I seem to recall reading that Patricia C. Wrede was involved in launching an even more important career in the mid-80’s: she helped Lois McMaster Bujold get her start.

Eugene R.

Walter Velez and the Thieves’ World series – yes! Of course, with the TW books being published by Ace, a certain similarity of design, cover typeface, style of illustration, etc., is inevitable.

And a gush over The Linking Ring, which makes me think you a member of IBM. If you were a member of SAM, then M-U-M would be the word. And I admit to being in neither, but a good friend was a pro and in both.

Jeff Stehman

Yeah, I saw that cover and knew it had to be the same artist as Thieves World.

I remember seeing some of these on bookstore shelves, but I don’t know if I’ve read any of her books.
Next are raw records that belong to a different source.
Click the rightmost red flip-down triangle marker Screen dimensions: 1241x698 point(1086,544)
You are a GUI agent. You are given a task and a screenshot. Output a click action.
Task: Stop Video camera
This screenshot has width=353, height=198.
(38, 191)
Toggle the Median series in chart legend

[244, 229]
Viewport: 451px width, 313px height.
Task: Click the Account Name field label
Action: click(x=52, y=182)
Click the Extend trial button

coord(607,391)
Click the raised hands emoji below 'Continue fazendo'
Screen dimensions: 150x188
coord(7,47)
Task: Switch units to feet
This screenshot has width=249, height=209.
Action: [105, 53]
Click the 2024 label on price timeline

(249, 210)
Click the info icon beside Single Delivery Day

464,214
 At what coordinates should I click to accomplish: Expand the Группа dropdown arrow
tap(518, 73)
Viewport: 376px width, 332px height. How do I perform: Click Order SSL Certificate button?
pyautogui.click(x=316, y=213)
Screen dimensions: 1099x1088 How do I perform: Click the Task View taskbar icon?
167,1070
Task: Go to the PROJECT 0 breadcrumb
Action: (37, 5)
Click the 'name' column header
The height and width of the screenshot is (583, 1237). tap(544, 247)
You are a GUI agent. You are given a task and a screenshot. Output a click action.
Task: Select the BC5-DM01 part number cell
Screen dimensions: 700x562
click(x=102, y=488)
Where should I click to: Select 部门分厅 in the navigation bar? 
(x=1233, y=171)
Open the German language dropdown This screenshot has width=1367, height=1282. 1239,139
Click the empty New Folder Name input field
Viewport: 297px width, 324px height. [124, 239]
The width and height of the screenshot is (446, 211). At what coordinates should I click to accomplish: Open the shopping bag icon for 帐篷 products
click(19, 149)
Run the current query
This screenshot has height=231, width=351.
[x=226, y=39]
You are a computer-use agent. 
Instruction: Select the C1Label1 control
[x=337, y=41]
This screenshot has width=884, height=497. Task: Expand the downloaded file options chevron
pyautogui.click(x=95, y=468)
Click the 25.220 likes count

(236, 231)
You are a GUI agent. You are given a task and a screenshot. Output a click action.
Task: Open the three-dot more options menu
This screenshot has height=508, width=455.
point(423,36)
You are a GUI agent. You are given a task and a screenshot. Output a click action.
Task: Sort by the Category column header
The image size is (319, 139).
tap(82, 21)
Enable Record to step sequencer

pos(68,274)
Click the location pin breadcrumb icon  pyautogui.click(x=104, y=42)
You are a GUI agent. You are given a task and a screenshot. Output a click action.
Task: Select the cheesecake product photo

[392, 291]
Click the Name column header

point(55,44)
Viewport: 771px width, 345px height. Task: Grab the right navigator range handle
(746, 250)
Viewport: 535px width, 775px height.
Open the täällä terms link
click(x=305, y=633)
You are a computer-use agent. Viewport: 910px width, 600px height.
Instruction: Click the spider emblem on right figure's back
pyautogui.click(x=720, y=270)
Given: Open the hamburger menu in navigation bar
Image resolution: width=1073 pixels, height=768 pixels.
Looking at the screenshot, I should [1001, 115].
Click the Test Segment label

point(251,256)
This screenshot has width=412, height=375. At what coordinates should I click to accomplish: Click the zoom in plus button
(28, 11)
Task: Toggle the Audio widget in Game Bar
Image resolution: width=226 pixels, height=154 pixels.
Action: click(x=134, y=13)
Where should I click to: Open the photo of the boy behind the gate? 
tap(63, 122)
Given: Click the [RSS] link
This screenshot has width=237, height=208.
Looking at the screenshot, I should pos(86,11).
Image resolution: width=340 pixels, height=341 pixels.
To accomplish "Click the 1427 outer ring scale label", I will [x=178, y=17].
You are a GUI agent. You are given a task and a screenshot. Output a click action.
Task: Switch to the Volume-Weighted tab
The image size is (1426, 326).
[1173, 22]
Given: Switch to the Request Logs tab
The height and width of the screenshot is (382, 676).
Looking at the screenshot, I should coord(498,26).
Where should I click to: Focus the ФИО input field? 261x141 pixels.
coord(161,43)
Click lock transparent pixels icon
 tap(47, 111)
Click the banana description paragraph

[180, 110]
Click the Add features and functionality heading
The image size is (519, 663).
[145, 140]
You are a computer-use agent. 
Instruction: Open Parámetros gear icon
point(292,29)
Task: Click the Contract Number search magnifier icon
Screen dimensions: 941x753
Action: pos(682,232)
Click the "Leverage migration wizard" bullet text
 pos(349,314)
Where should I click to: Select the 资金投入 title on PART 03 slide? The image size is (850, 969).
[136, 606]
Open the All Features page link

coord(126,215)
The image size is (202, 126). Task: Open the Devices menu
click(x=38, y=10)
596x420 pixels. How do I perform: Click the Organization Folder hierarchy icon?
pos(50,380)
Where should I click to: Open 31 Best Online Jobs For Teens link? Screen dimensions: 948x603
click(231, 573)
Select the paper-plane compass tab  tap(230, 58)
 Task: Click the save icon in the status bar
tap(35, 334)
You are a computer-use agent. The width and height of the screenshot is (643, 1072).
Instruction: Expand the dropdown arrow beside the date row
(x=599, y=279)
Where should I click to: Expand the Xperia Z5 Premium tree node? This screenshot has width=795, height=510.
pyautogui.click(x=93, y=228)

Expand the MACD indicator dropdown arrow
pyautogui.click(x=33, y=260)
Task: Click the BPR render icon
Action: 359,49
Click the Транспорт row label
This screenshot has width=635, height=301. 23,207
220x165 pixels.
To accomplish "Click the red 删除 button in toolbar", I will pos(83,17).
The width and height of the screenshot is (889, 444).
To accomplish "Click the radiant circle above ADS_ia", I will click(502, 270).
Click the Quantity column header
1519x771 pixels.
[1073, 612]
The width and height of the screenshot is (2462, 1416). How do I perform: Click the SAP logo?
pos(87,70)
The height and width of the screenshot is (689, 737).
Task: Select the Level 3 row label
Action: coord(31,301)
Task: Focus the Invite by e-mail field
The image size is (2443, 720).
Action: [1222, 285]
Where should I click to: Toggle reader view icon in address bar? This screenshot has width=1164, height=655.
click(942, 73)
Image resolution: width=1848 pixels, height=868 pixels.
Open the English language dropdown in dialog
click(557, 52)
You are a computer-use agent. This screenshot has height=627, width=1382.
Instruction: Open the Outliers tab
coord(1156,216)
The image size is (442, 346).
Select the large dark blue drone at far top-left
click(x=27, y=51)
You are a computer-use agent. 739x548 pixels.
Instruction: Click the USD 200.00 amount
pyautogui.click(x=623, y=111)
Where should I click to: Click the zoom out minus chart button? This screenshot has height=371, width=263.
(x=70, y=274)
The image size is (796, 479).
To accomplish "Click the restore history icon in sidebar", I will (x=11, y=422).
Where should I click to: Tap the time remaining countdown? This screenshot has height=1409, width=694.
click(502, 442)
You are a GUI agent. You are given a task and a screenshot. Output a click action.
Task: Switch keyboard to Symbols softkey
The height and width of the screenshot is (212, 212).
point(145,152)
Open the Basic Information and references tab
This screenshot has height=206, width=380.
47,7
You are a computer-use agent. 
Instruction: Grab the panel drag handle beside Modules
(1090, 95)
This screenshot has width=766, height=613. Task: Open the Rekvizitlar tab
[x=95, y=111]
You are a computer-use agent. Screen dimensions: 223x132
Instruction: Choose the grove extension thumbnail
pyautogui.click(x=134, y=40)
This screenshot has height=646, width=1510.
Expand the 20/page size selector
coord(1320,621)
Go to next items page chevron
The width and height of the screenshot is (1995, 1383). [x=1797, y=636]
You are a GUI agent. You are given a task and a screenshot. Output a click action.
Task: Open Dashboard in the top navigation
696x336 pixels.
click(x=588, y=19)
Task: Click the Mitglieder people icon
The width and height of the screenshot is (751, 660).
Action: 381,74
I know here from rec.arts.sf.composition, where she was active for many years and had useful things to say about writing and the industry.

Amy Bisson

From what I recall in an essay in one of the early Writers of the Future anthologies, she helped Bujold with revisions on at least one of her early novels and strongly encouraged her to continue writing at a time when she was just about ready to give up.

Joe H.

She (Patricia Wrede) lives (still, I think?) in Minneapolis and back in the 1980s she was also part of a group of local writers that included Steven Brust and Emma Bull and Pamela Dean and probably others I’m forgetting and will be embarrassed to be reminded of.

Jeff Stehman

> There are many great things about the fast evolution of the net,
> but the death of those old boards is not one of them.


ras.composition remained viable a lot longer than most. The bad sort that showed up were surprisingly responsive to collective shaming. I never understood why, but there you go.